This:
CheckPasswords(out notUsed, out notUsed);
does not pass the contents of notUsed
to the method (as would happen in a method that didn't use out
parameters), it passes a reference to notUsed
to the method. The same reference twice, in fact. As you say, at this point notUsed
does not contain a reference itself yet, but that doesn't matter -- we are not doing anything with the contents, in fact, we don't care since we're passing it as out
. Then this:
user1 = "A";
does something special because user1
is not a string
parameter -- it's an out string
parameter.
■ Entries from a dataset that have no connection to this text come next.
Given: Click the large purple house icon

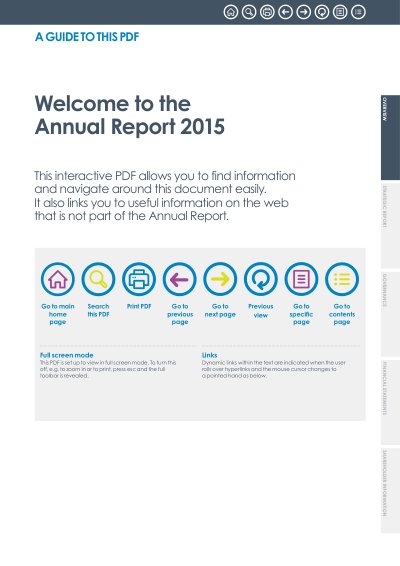Looking at the screenshot, I should point(58,279).
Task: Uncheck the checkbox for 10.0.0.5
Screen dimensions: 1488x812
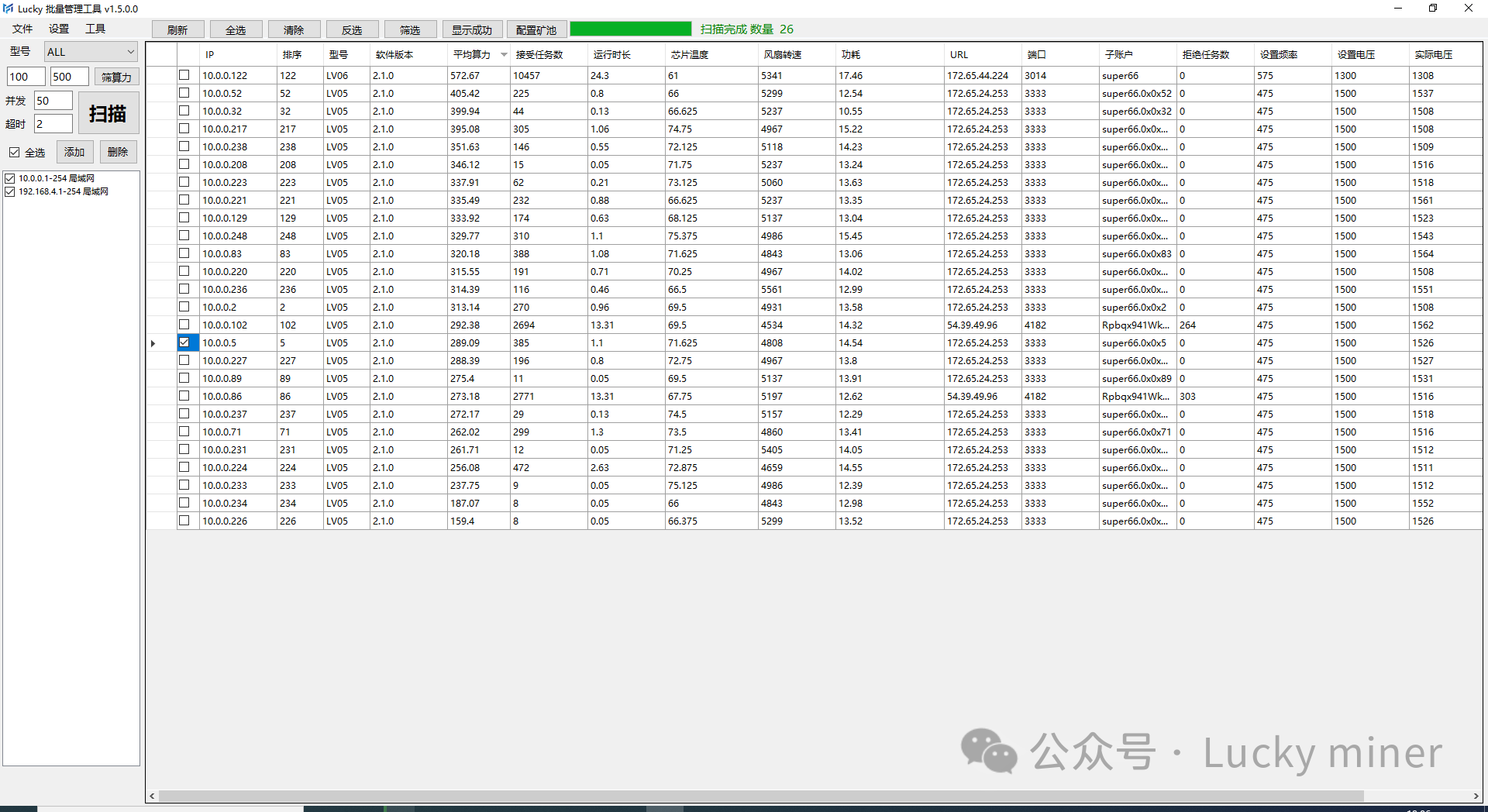Action: pyautogui.click(x=184, y=342)
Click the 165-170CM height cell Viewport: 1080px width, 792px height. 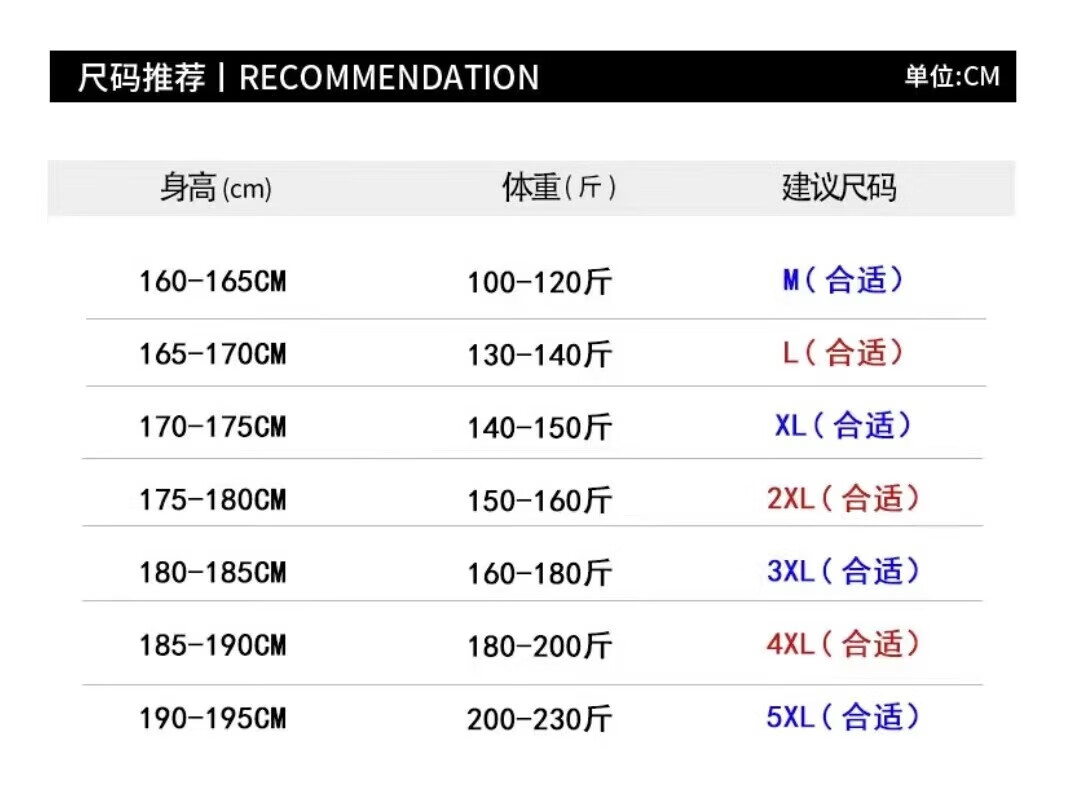(x=213, y=355)
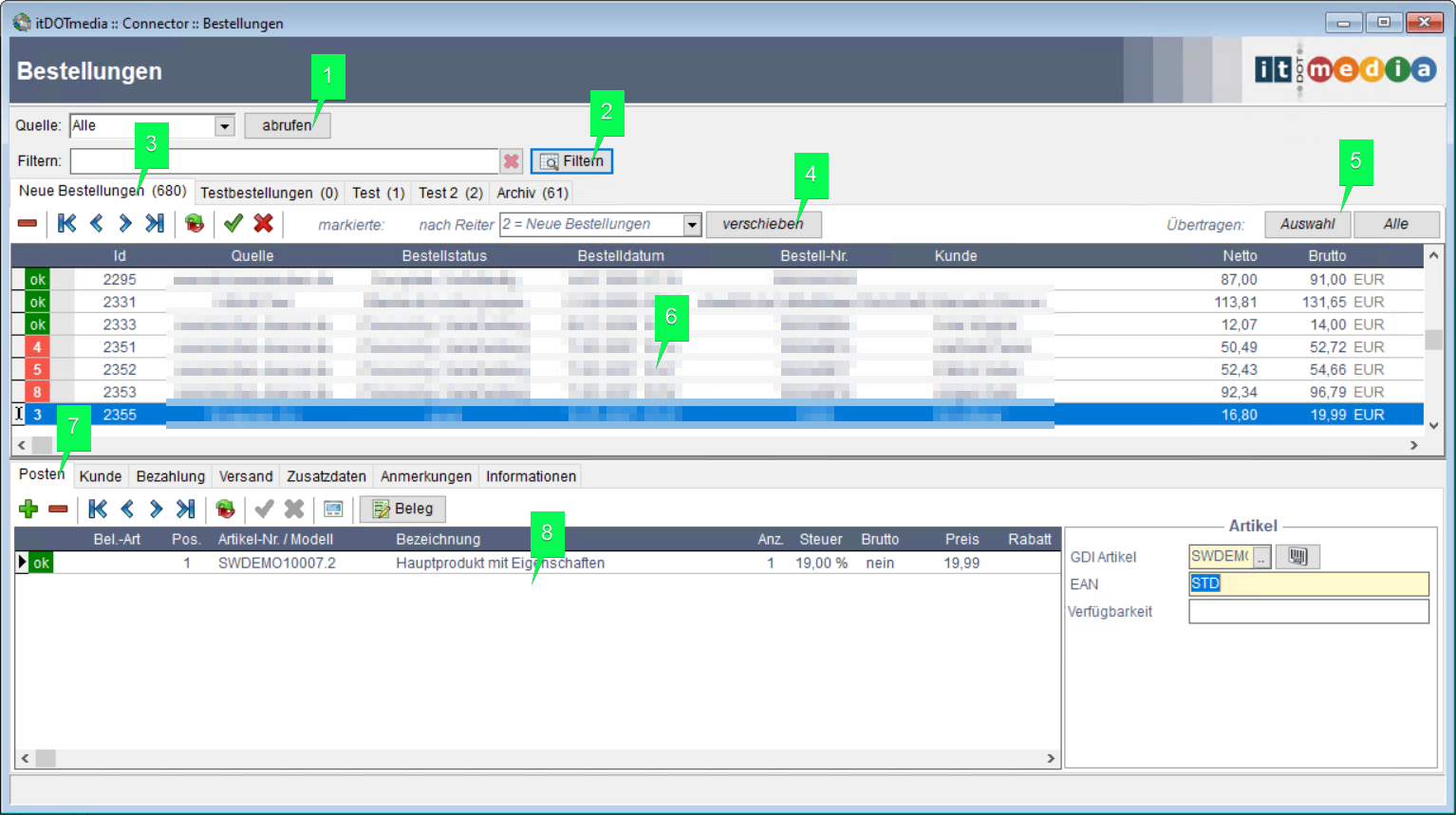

Rather than assign a value to some local user1
, it assigns a value to what user1
is pointing to -- in this case, notUsed
. At this point, notUsed
holds a reference to "A"
. And then this:
user2 = "B";
does the same thing, but through the other parameter -- it assigns a reference to "B"
to notUsed
. And then these two lines:
Console.WriteLine("user1: " + user1);
Console.WriteLine("user2: " + user2);
retrieve not the contents of any local variable, but the value in notUsed
, since both user1
and user2
point to it. So, of course, you'll get "B"
twice.
It is no more shocking than this code:
class User {
public string Name { get; set; }
}
void NotMagic(User user1, User user2) {
user1.Name = "A";
user2.Name = "B";
Console.WriteLine("user1.Name = " + user1.Name);
Console.WriteLine("user2.Name = " + user2.Name);
}
void Main() {
User user = new User();
NotMagic(user, user);
}
You probably wouldn't be surprised if this printed B
twice. That there are two different parameters in NotMagic
doesn't mean they can't both point to the same thing. Same with out
and ref
parameters, except that the syntax will hide the extra indirection for you.